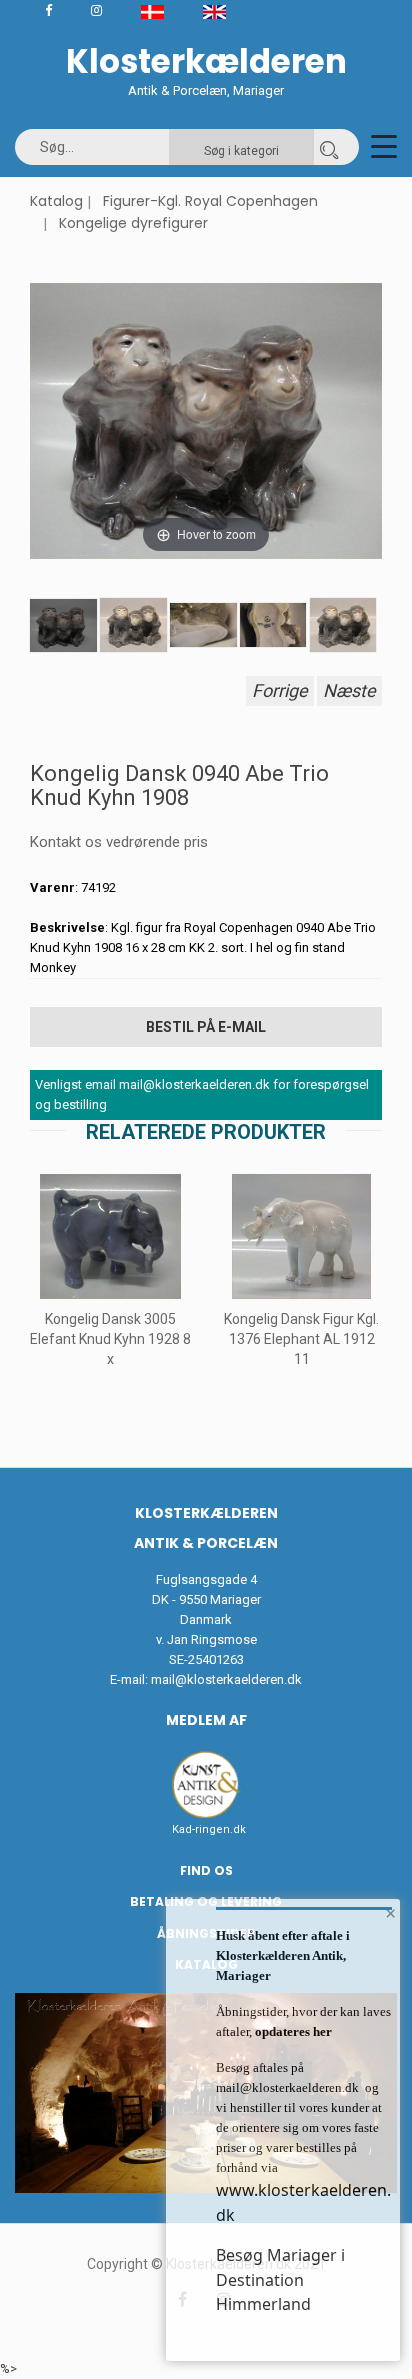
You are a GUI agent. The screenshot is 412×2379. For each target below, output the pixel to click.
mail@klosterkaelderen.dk (226, 1679)
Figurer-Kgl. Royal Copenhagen (210, 201)
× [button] (390, 1913)
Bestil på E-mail (206, 1027)
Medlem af (206, 1720)
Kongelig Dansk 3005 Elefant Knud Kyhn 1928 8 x (110, 1339)
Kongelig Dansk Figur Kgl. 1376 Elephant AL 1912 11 (301, 1339)
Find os (206, 1870)
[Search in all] (329, 147)
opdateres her (292, 2031)
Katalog (56, 201)
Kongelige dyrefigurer (133, 223)
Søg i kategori (241, 151)
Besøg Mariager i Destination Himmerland (280, 2279)
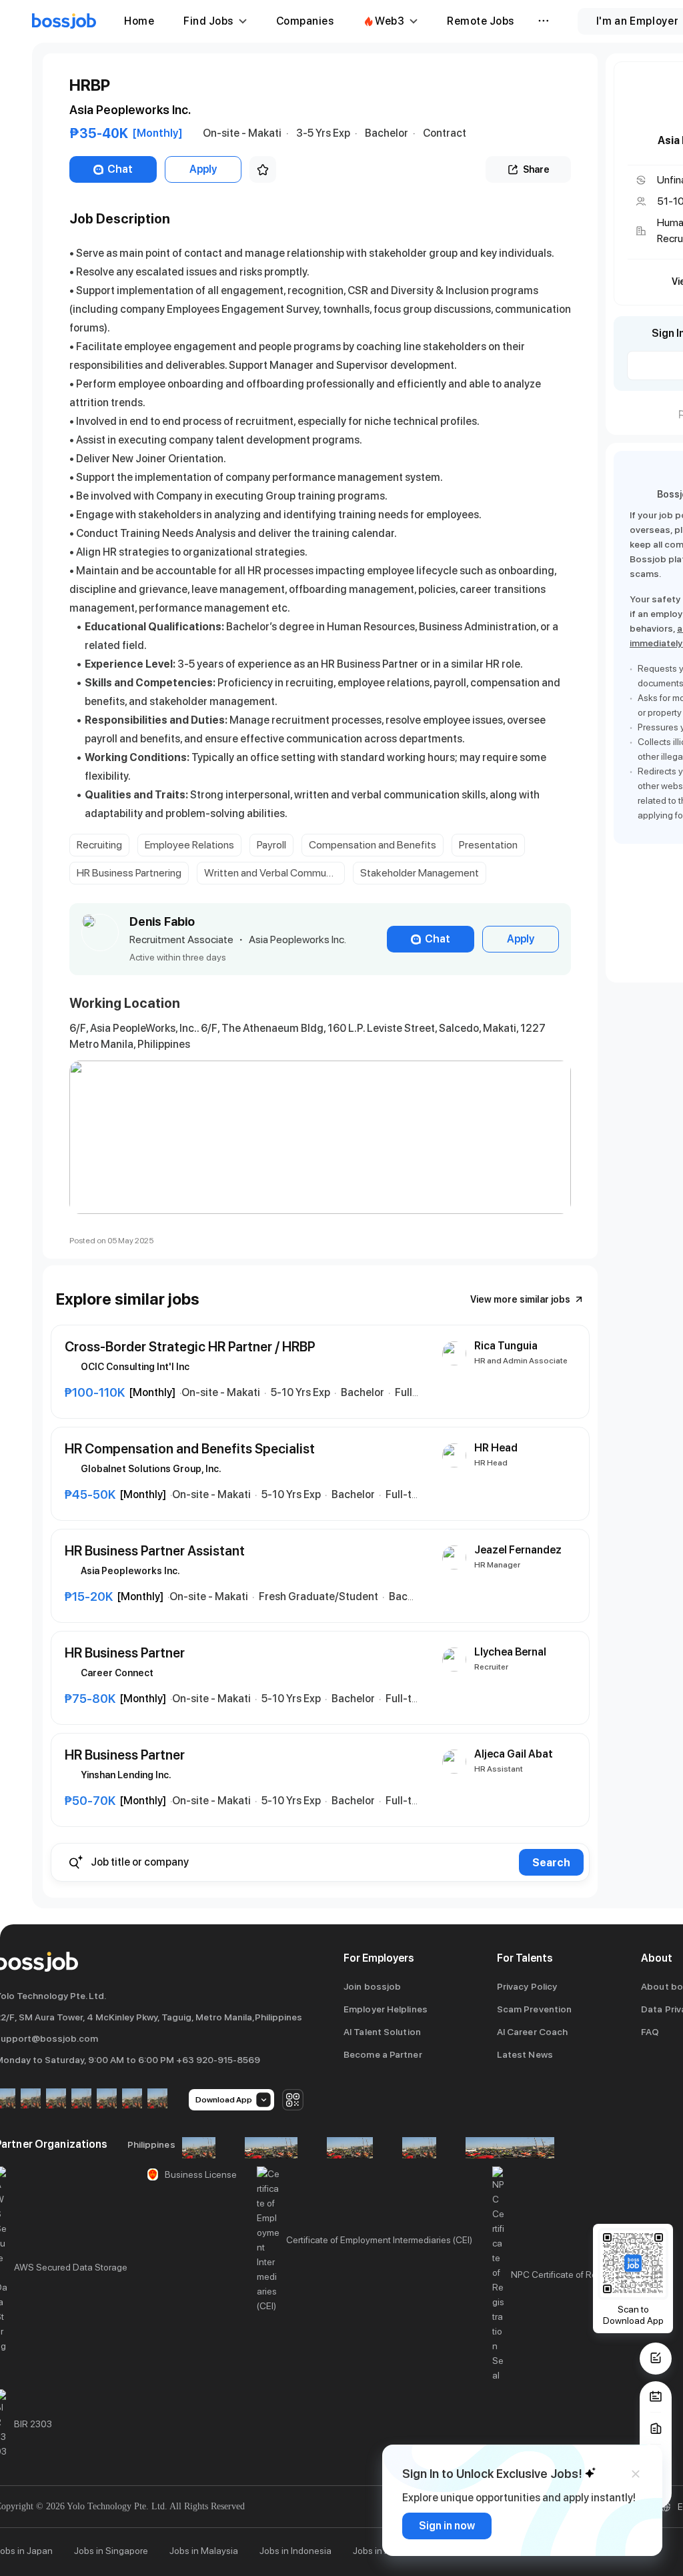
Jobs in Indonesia (295, 2550)
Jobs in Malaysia (203, 2550)
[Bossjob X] (107, 2099)
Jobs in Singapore (111, 2550)
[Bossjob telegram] (157, 2099)
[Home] (64, 21)
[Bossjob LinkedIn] (31, 2099)
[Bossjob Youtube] (81, 2099)
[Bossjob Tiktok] (132, 2099)
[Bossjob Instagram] (56, 2099)
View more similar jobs (520, 1299)
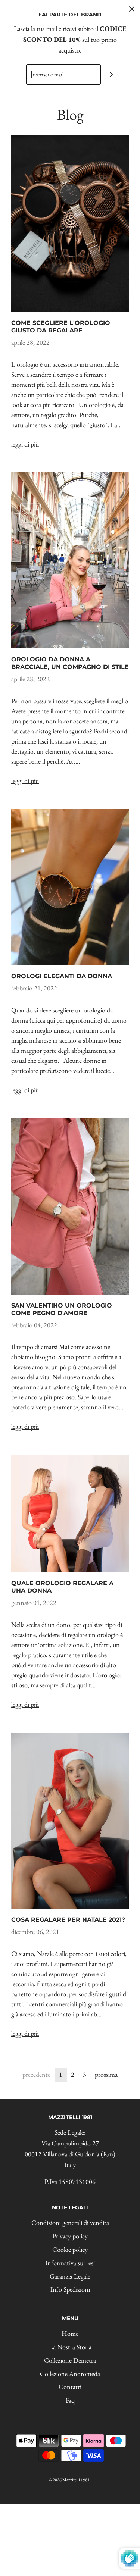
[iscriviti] (111, 74)
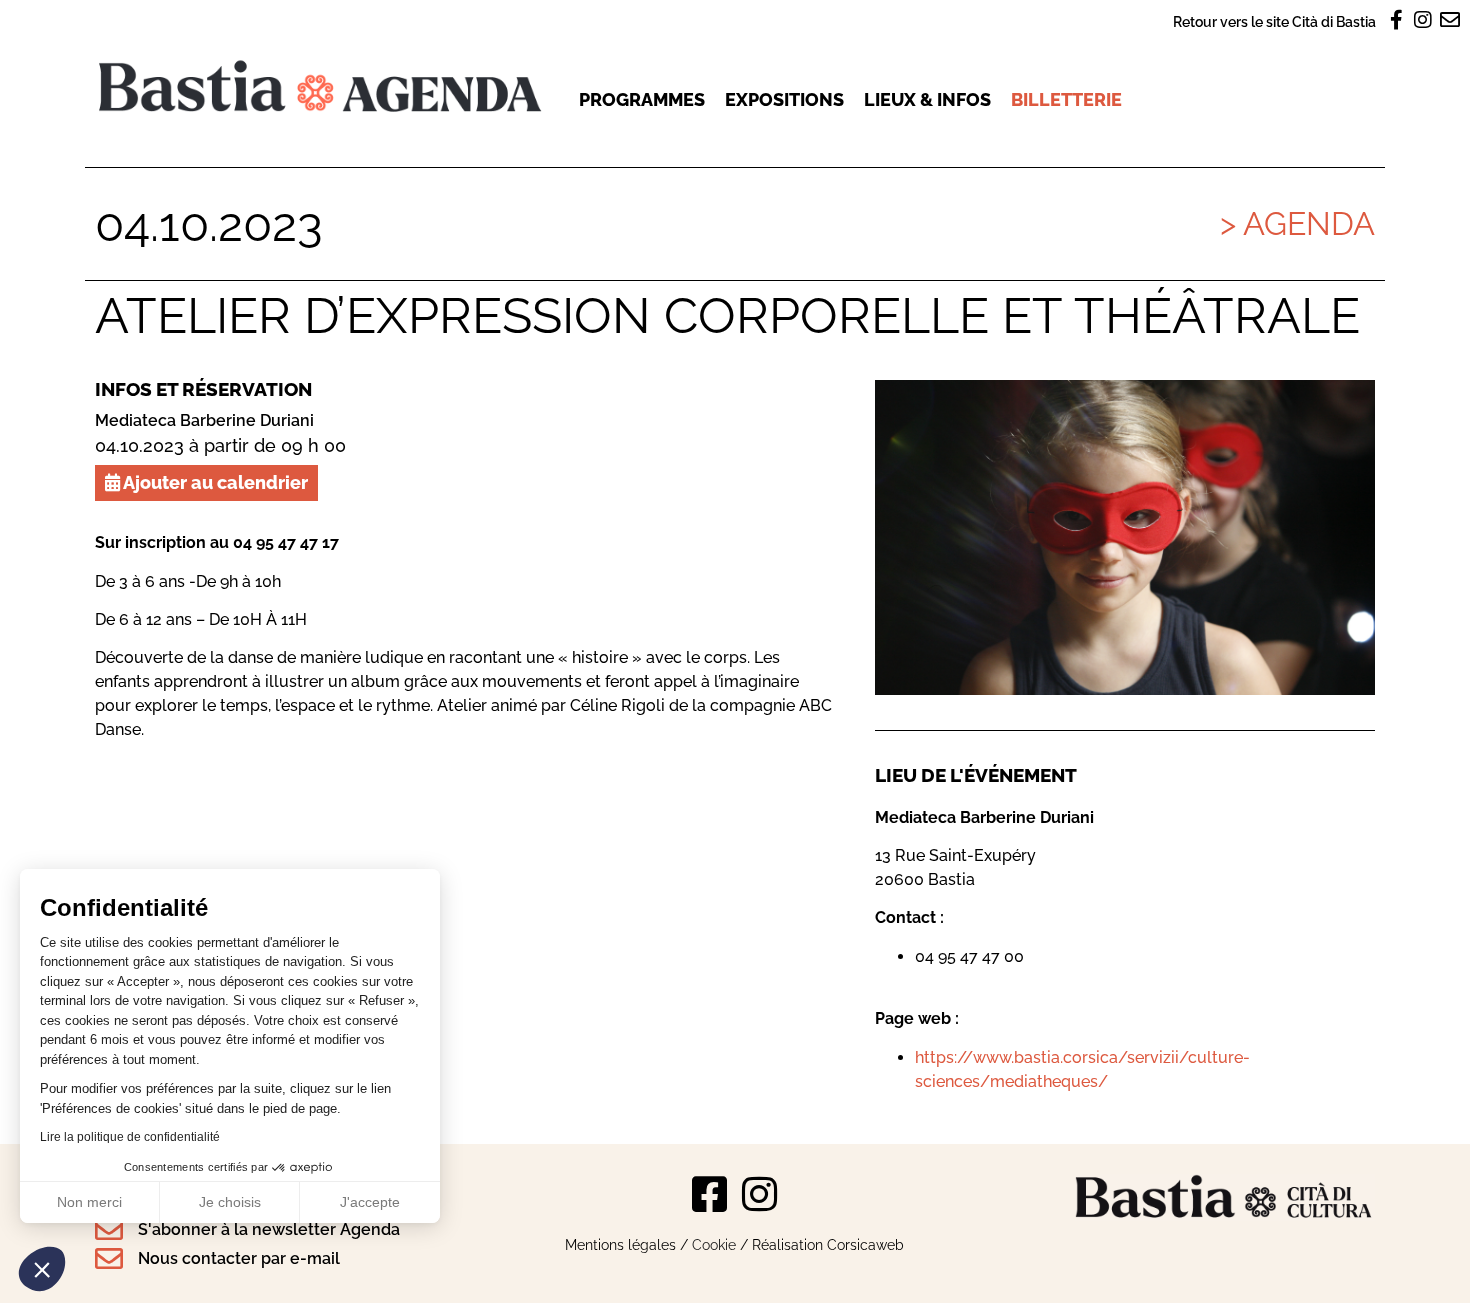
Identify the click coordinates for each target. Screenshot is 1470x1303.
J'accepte (370, 1202)
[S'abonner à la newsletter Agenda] (109, 1230)
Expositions (784, 99)
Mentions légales (620, 1244)
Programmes (642, 99)
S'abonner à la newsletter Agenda (269, 1229)
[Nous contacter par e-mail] (109, 1259)
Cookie (714, 1244)
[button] (42, 1269)
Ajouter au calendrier (214, 482)
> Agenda (1297, 223)
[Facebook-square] (710, 1194)
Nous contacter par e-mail (239, 1258)
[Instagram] (760, 1194)
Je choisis (230, 1202)
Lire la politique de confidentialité (130, 1137)
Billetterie (1066, 99)
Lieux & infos (927, 99)
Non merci (89, 1202)
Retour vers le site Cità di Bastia (1274, 21)
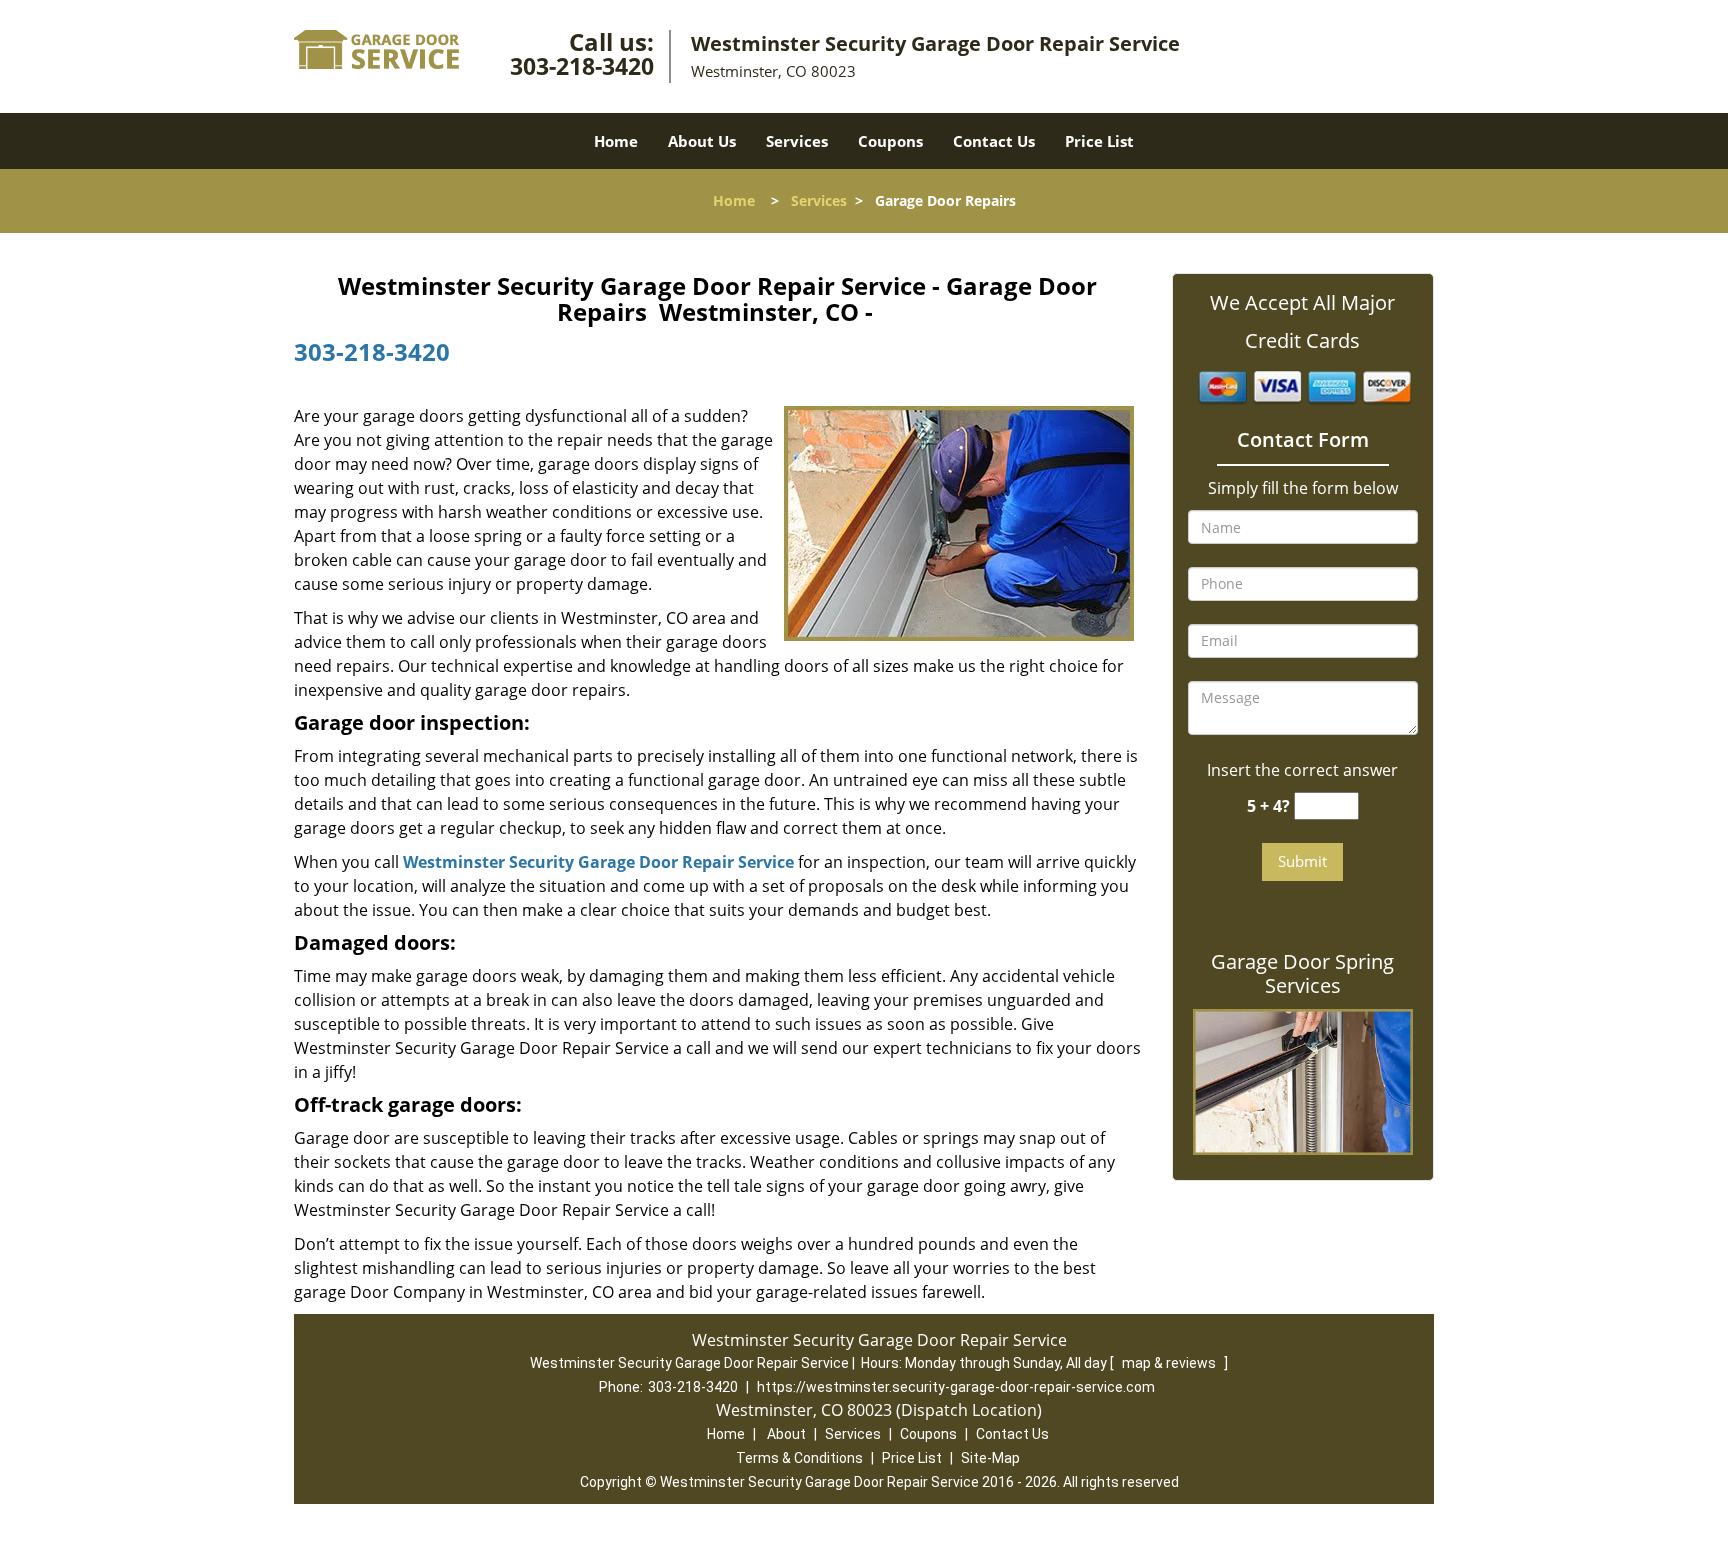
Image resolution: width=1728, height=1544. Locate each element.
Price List (1099, 141)
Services (797, 141)
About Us (702, 141)
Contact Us (994, 141)
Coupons (890, 141)
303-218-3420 (582, 66)
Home (616, 141)
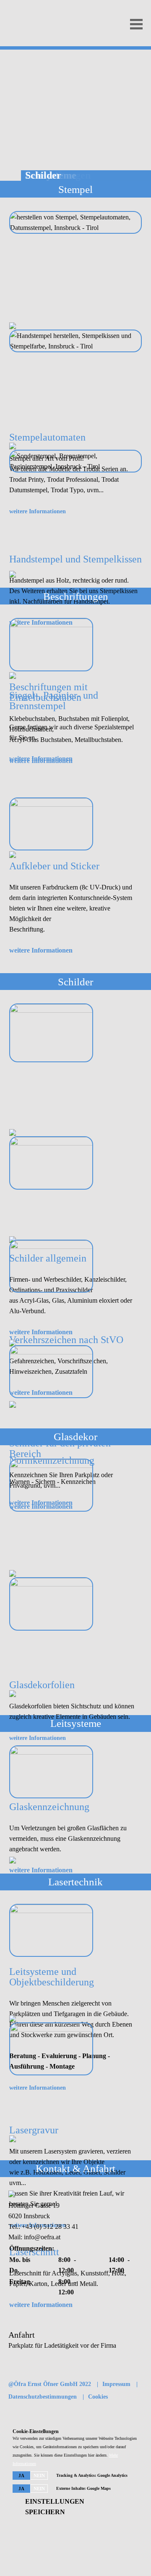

++++

Write out only the lines from the line containing "[Bossjob Tiktok] (132, 2099)" through the end of the material above, both end lines included. Pictures are not written out.

[Bossjob Tiktok] (132, 2099)
[Bossjob Instagram] (56, 2099)
View more similar jobs (520, 1299)
[iscriviti] (111, 74)
Identify the click coordinates for each target. Screenshot is 1470x1303.
J'accepte (370, 1202)
[S'abonner à la newsletter Agenda] (109, 1230)
Expositions (784, 99)
Mentions légales (620, 1244)
Programmes (642, 99)
S'abonner à la newsletter Agenda (269, 1229)
[Nous contacter par e-mail] (109, 1259)
Cookie (714, 1244)
[button] (42, 1269)
Ajouter au calendrier (214, 482)
> Agenda (1297, 223)
[Facebook-square] (710, 1194)
Nous contacter par e-mail (239, 1258)
[Instagram] (760, 1194)
Je choisis (230, 1202)
Lire la politique de confidentialité (130, 1137)
Billetterie (1066, 99)
Lieux & infos (927, 99)
Non merci (89, 1202)
Retour vers le site Cità di Bastia (1274, 21)
Image resolution: width=1728, height=1544. Locate each element.
Price List (1099, 141)
Services (797, 141)
About Us (702, 141)
Contact Us (994, 141)
Coupons (890, 141)
303-218-3420 (582, 66)
Home (616, 141)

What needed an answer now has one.